Ed Carpenter, No. 20 CFH Racing Chevrolet

  • 2014: 22nd Place (6 Starts), 1 Win, 1 Pole, 2 Podiums, 3 Top-5, 4 Top-10, 122 Laps Led, 8.3 Avg. Start, 9.7 Avg. Finish
  • 2015: 27th Place (6 Starts), Best Finish 6th, Best Start 4th, o Top-5, 2 Top-10, 1 Lap Led, 14.2 Avg. Start, 17.8 Avg. Finish

IndyCar’s primary oval specialist had a year to forget from the driver role, but it was balanced out at least with some good results in his team co-owner role. One sixth place finish was all Carpenter had to show for his six starts, and even that – like his other races – could well have been higher had it not been for other extenuating circumstances.

In truth, things got off to a horrible start for Carpenter in the month of May. First teammate Josef Newgarden, then Carpenter himself had awful looking, although fortunately injury-free flying accidents within a matter of days before qualifying. Carpenter was justifiably livid when he exited his own No. 20 Fuzzy’s Vodka Chevrolet and not long after was when INDYCAR determined it would qualify the cars with race boost and higher downforce levels.

His first three races of the year produced three nightmares in three different ways. First was his contact with Oriol Servia in the Indianapolis 500. Next came Texas where both cars were out to lunch on setup. The nadir came at Fontana when the two teammates crashed into each other, with Carpenter’s spotter Lee Bentham having made an error up top and not alerting Carpenter to Newgarden’s presence on his outside exiting Turn 4.
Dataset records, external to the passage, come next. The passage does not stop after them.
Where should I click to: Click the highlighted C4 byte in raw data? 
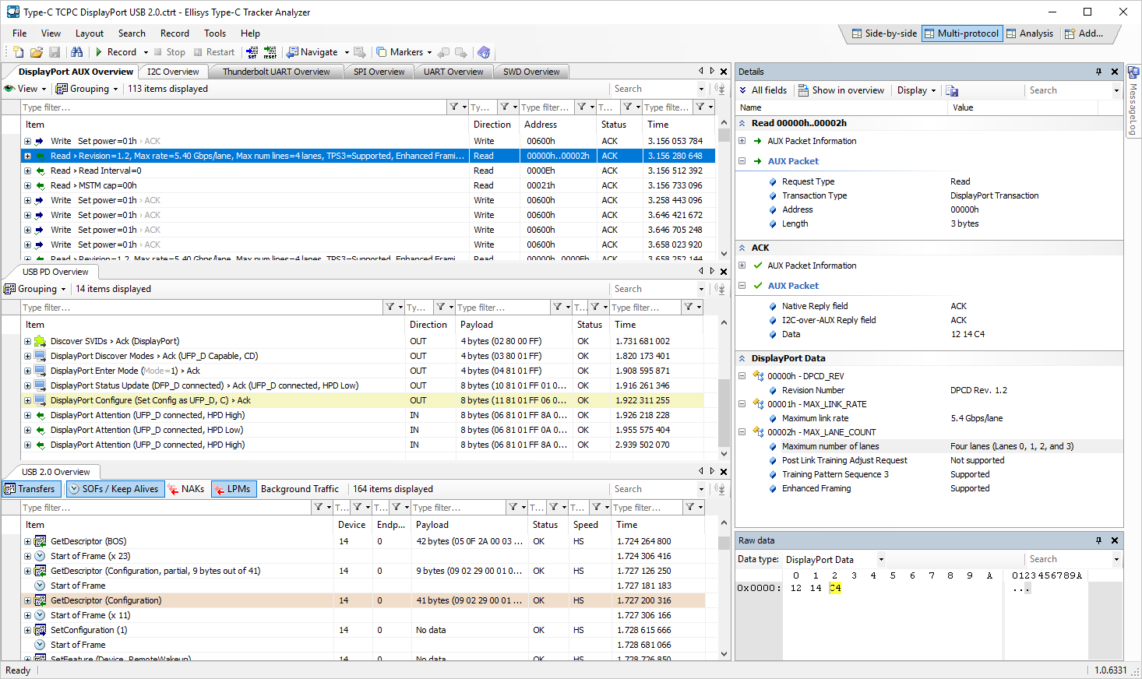click(835, 588)
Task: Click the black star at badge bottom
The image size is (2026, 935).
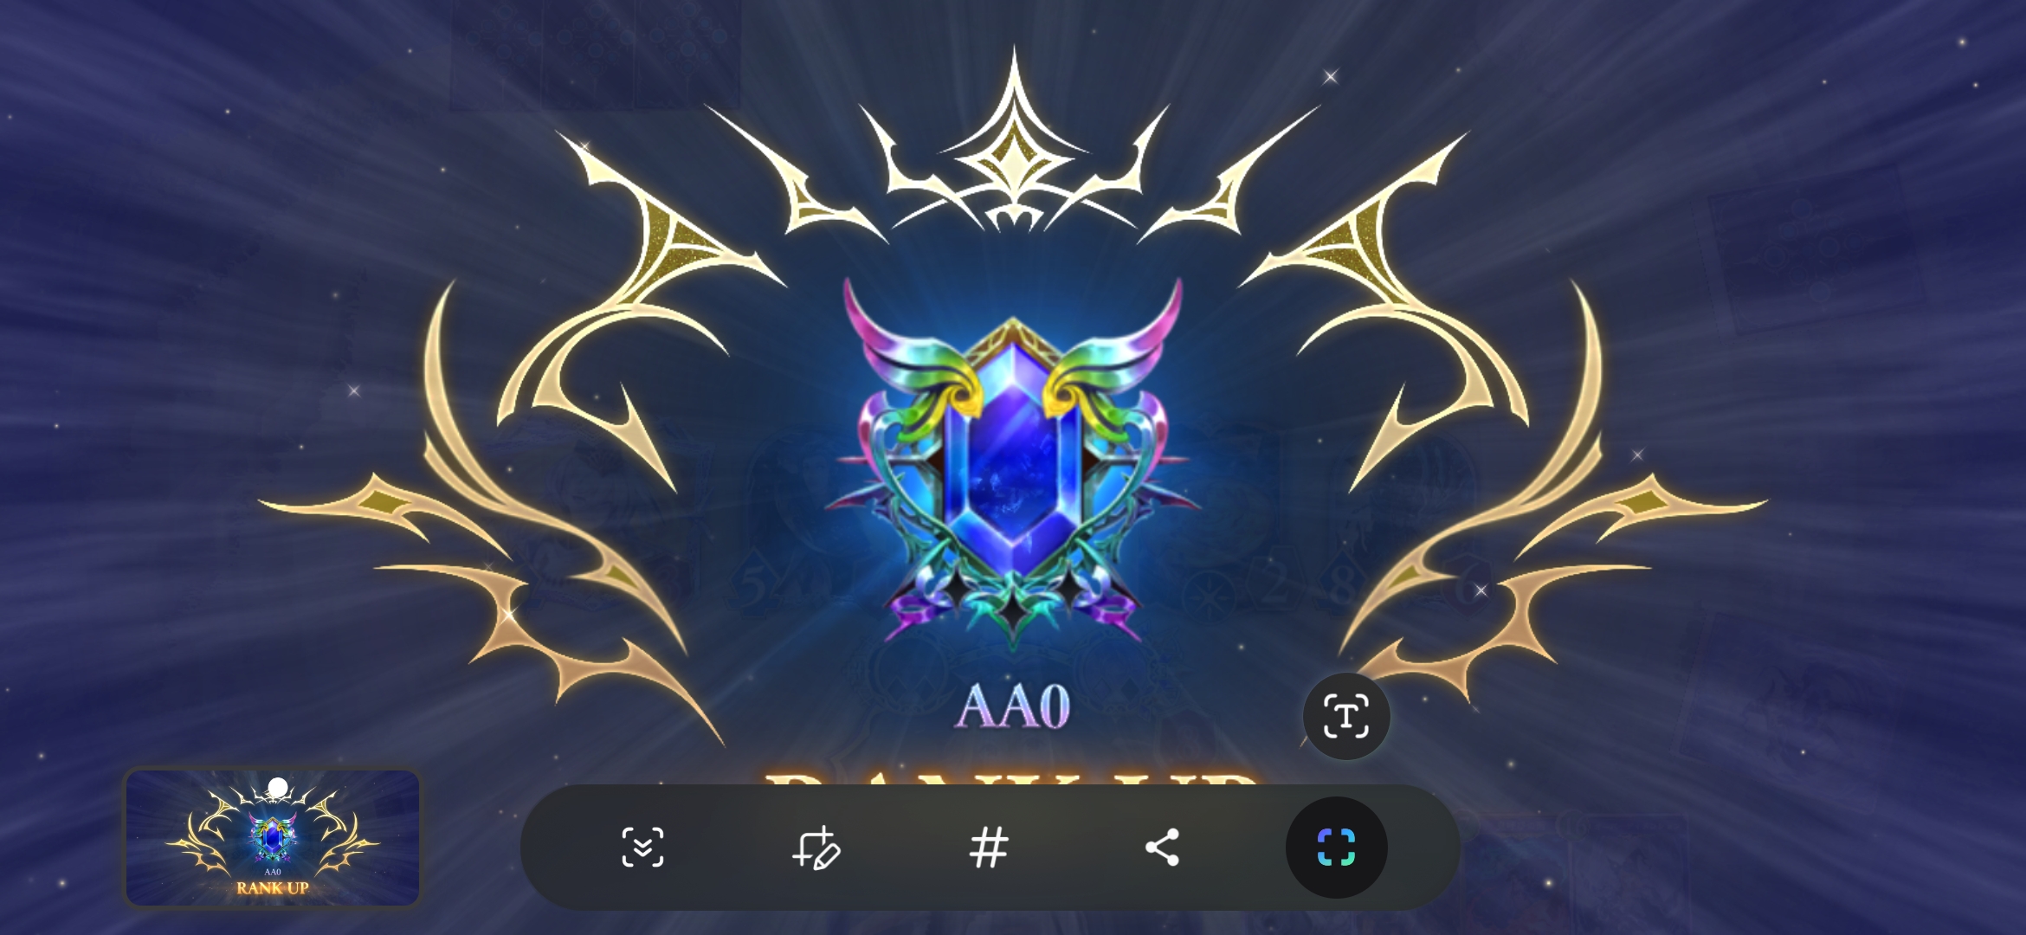Action: [1013, 610]
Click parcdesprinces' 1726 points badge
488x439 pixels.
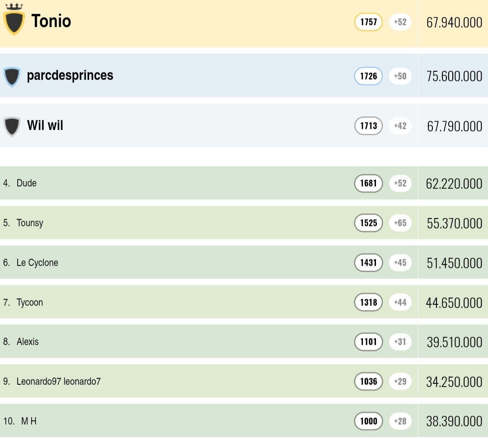pyautogui.click(x=368, y=76)
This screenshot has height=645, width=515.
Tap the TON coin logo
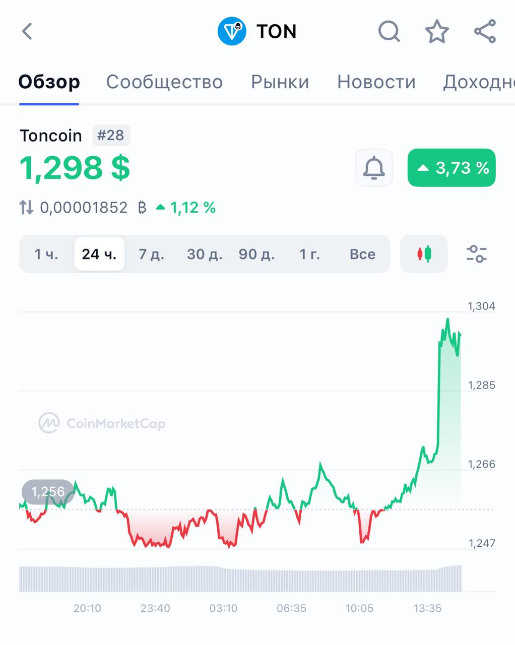[232, 31]
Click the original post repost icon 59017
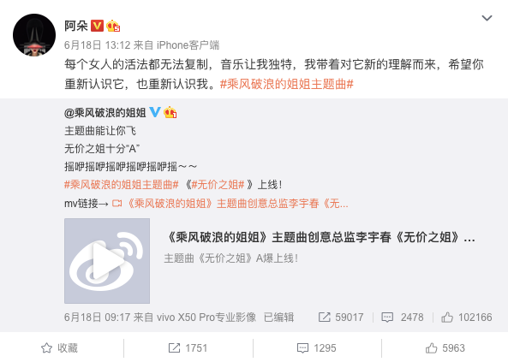The width and height of the screenshot is (508, 362). pos(340,317)
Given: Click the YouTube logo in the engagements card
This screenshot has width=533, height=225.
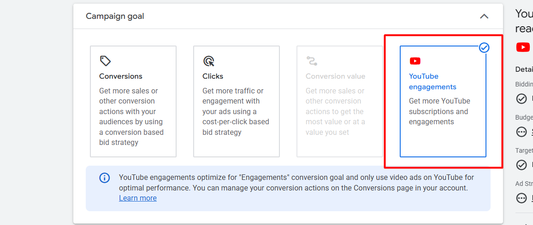Looking at the screenshot, I should coord(415,61).
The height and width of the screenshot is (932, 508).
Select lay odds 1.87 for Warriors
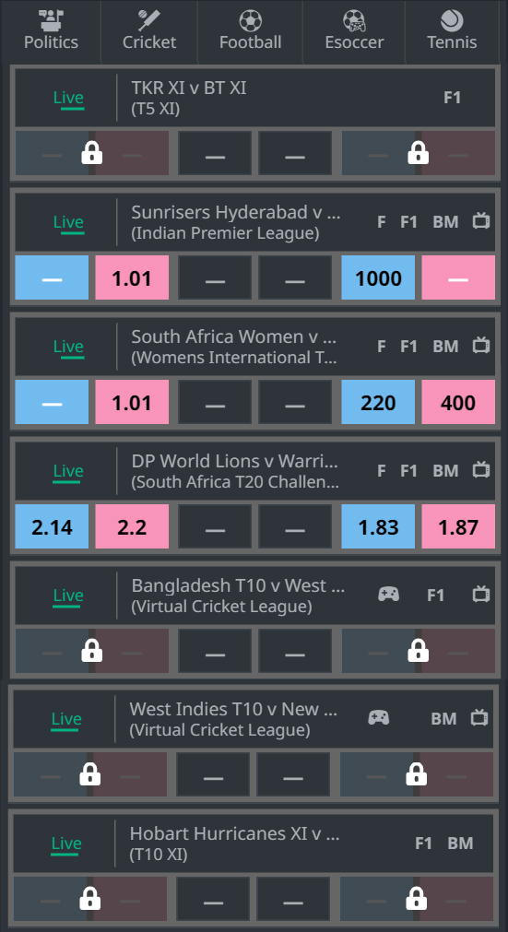[x=458, y=526]
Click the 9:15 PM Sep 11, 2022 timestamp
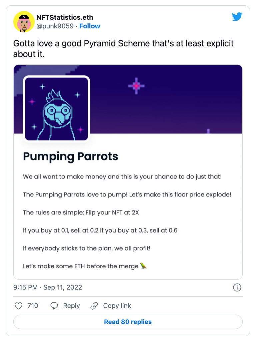Screen dimensions: 258x343 coord(48,287)
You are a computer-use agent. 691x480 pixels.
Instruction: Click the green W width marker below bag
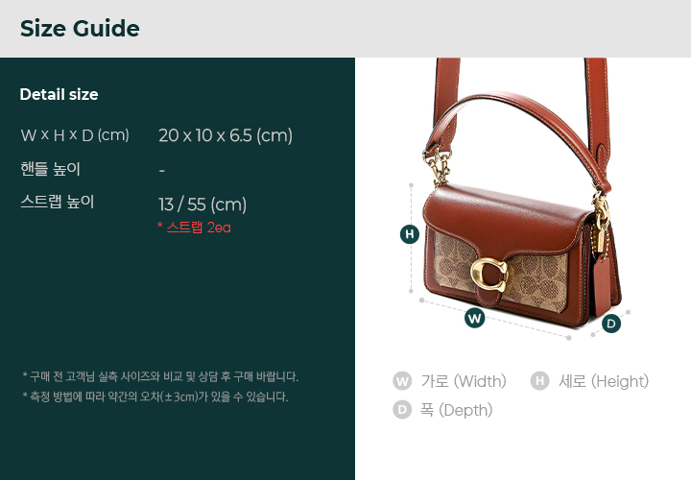(x=475, y=318)

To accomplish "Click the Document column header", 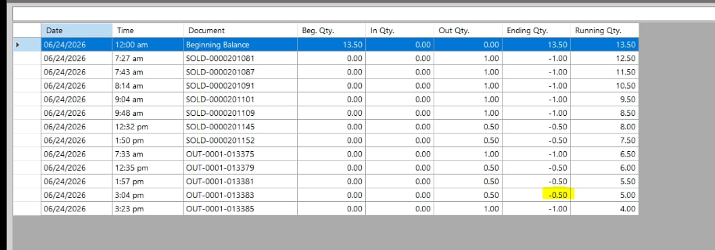I will point(240,30).
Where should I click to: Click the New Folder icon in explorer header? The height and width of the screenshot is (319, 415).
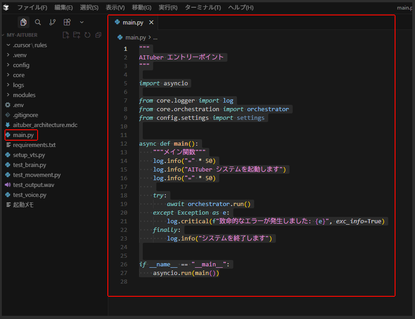pos(77,35)
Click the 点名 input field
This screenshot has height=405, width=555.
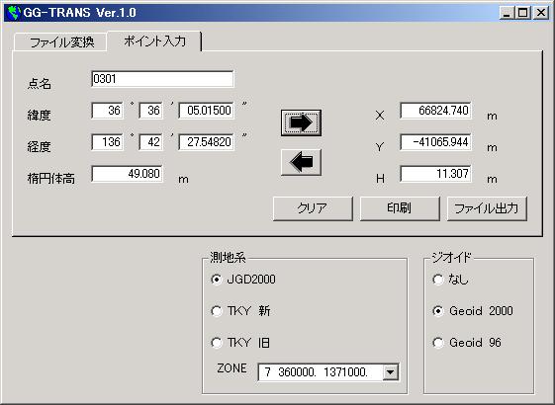tap(162, 79)
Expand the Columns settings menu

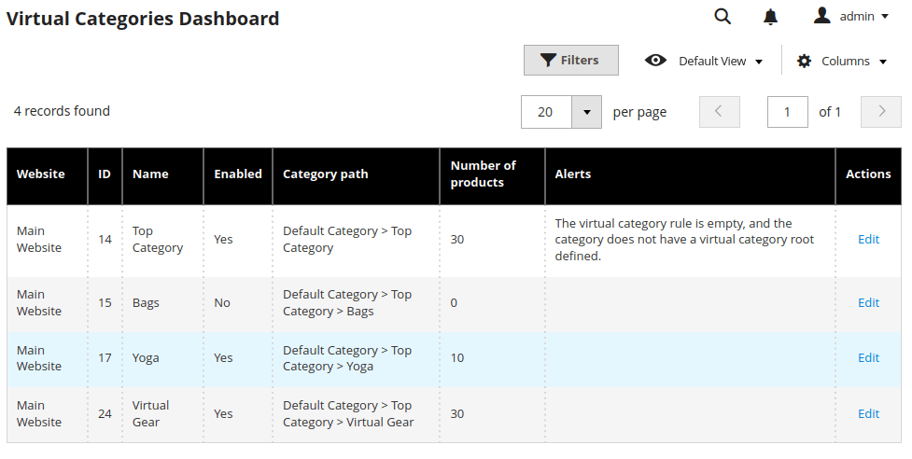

Things were slightly salvaged with a near last-to-10th run at Milwaukee and then his best drive of the year by far, a near-podium at Iowa before his infamous battle with Sage Karam. Another DNF at Pocono however left Carpenter mired in 27th in the final standings.

The best races for Carpenter in 2015 came when he was outside the cockpit. Newgarden won twice and at the latter event in Toronto, Carpenter’s road course fill-in Luca Filippi came second to complete CFH Racing’s first 1-2 finish. Carpenter also had a front row seat to the two races Newgarden led a combined 220 laps – Milwaukee and Iowa.

There were a lot of factors to consider about Carpenter’s season, the major one being that the offseason required the merging and fusion of separate single-car entities – Ed Carpenter Racing and Sarah Fisher Hartman Racing – into the combined CFH Racing program. The performance from CFH on the whole in 2015 was very stout; they were easily the second or third best Chevrolet team on a consistent basis, and Newgarden in particular was the biggest driver thorn in the Penske/Ganassi side. Ed the driver will seek to rebound in 2016; Ed the co-owner has managed to keep his star teammate for another year; and Ed the co-owner of CFH will have a full offseason to grow rather than merge as they did last year.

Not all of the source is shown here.